### Saved data entries
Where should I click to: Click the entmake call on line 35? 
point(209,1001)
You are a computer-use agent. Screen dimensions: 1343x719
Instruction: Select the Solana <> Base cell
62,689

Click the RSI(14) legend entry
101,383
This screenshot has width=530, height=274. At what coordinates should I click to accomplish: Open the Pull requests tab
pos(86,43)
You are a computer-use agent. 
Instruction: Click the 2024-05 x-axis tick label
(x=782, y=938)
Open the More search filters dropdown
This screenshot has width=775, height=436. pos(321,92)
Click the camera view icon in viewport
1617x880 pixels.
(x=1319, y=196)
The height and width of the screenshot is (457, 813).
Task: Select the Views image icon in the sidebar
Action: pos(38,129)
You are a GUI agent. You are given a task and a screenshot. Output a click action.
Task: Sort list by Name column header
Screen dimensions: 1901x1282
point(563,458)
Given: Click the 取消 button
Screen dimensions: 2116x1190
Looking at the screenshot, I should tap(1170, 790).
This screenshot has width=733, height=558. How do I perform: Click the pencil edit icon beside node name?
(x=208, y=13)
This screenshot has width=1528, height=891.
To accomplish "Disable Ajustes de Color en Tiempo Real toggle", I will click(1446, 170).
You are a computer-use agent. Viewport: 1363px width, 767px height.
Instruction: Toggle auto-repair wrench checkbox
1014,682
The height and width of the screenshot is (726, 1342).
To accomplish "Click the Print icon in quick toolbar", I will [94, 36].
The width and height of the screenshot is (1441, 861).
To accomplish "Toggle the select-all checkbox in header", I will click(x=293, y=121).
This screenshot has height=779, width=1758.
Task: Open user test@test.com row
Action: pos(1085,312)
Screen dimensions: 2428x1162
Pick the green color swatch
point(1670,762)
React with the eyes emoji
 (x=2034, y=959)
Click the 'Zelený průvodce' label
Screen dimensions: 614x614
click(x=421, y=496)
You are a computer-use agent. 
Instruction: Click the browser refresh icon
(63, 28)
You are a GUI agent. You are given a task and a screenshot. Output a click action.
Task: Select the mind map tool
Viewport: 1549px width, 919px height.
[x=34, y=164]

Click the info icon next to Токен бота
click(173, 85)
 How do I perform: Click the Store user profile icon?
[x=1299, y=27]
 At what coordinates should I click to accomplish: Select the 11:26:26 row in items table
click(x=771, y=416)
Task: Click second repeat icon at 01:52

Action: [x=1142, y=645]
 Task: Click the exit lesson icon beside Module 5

### Your objective
Write out all of the records above exactly as they appear.

### Answer box
Where should I click to: Click the entmake call on line 35? 
point(209,1001)
You are a computer-use agent. Screen dimensions: 1343x719
Instruction: Select the Solana <> Base cell
62,689

Click the RSI(14) legend entry
101,383
This screenshot has width=530, height=274. At what coordinates should I click to accomplish: Open the Pull requests tab
pos(86,43)
You are a computer-use agent. 
Instruction: Click the 2024-05 x-axis tick label
(x=782, y=938)
Open the More search filters dropdown
This screenshot has width=775, height=436. pos(321,92)
Click the camera view icon in viewport
1617x880 pixels.
(x=1319, y=196)
The height and width of the screenshot is (457, 813).
Task: Select the Views image icon in the sidebar
Action: pos(38,129)
You are a GUI agent. You are given a task and a screenshot. Output a click action.
Task: Sort list by Name column header
Screen dimensions: 1901x1282
point(563,458)
Given: Click the 取消 button
Screen dimensions: 2116x1190
Looking at the screenshot, I should tap(1170, 790).
This screenshot has width=733, height=558. How do I perform: Click the pencil edit icon beside node name?
(x=208, y=13)
This screenshot has width=1528, height=891.
To accomplish "Disable Ajustes de Color en Tiempo Real toggle", I will click(1446, 170).
You are a computer-use agent. Viewport: 1363px width, 767px height.
Instruction: Toggle auto-repair wrench checkbox
1014,682
The height and width of the screenshot is (726, 1342).
To accomplish "Click the Print icon in quick toolbar", I will [94, 36].
The width and height of the screenshot is (1441, 861).
To accomplish "Toggle the select-all checkbox in header", I will click(x=293, y=121).
This screenshot has height=779, width=1758.
Task: Open user test@test.com row
Action: pos(1085,312)
Screen dimensions: 2428x1162
Pick the green color swatch
point(1670,762)
React with the eyes emoji
 (x=2034, y=959)
Click the 'Zelený průvodce' label
Screen dimensions: 614x614
click(x=421, y=496)
You are a computer-use agent. 
Instruction: Click the browser refresh icon
(63, 28)
You are a GUI agent. You are given a task and a screenshot. Output a click action.
Task: Select the mind map tool
Viewport: 1549px width, 919px height.
[x=34, y=164]

Click the info icon next to Токен бота
click(173, 85)
 How do I perform: Click the Store user profile icon?
[x=1299, y=27]
 At what coordinates should I click to accomplish: Select the 11:26:26 row in items table
click(x=771, y=416)
Task: Click second repeat icon at 01:52

Action: [x=1142, y=645]
 Task: Click the exit lesson icon beside Module 5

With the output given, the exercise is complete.